[Opening Records to use section]
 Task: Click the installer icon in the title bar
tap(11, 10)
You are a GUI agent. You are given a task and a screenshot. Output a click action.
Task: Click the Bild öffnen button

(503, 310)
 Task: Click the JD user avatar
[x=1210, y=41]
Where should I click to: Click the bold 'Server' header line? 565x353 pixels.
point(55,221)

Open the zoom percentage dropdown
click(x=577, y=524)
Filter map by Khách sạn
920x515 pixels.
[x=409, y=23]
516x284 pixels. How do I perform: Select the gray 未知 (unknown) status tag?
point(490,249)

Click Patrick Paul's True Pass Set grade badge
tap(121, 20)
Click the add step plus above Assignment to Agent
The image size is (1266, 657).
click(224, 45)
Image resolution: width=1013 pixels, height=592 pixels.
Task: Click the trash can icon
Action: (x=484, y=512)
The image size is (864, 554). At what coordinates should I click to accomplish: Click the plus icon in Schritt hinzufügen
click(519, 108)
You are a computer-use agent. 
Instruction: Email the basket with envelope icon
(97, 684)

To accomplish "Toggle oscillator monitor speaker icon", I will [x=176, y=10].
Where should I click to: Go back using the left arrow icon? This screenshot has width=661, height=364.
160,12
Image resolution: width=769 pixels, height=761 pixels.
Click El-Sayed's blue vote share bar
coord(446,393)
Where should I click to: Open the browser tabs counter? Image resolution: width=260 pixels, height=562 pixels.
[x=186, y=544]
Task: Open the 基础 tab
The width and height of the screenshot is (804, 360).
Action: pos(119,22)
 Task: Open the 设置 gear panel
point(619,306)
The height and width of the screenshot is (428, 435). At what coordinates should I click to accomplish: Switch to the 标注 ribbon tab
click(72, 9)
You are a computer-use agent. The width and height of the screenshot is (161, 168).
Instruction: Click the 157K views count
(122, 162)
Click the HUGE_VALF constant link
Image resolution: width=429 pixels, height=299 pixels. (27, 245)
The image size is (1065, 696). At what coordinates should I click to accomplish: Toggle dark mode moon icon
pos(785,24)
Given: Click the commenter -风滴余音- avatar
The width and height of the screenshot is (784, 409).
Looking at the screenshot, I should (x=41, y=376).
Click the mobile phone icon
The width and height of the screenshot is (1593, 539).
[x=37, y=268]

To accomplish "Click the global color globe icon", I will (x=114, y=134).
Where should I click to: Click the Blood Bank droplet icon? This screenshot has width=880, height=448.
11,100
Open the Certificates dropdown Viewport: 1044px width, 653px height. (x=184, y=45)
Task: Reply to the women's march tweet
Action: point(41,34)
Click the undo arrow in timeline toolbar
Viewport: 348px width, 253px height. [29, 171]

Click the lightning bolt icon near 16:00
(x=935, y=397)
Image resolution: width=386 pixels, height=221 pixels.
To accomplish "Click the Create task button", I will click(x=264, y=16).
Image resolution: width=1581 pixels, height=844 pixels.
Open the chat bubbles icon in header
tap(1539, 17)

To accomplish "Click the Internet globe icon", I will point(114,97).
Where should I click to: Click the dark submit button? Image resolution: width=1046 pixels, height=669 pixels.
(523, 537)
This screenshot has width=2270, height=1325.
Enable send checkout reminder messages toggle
[Closing Records to use section]
What you return should match, exactly, the stretch of the listing above that runs from the line with "Open the Certificates" to its last line.

Open the Certificates dropdown Viewport: 1044px width, 653px height. (x=184, y=45)
Task: Reply to the women's march tweet
Action: point(41,34)
Click the undo arrow in timeline toolbar
Viewport: 348px width, 253px height. [29, 171]

Click the lightning bolt icon near 16:00
(x=935, y=397)
Image resolution: width=386 pixels, height=221 pixels.
To accomplish "Click the Create task button", I will click(x=264, y=16).
Image resolution: width=1581 pixels, height=844 pixels.
Open the chat bubbles icon in header
tap(1539, 17)

To accomplish "Click the Internet globe icon", I will point(114,97).
Where should I click to: Click the dark submit button? Image resolution: width=1046 pixels, height=669 pixels.
(523, 537)
This screenshot has width=2270, height=1325.
Enable send checkout reminder messages toggle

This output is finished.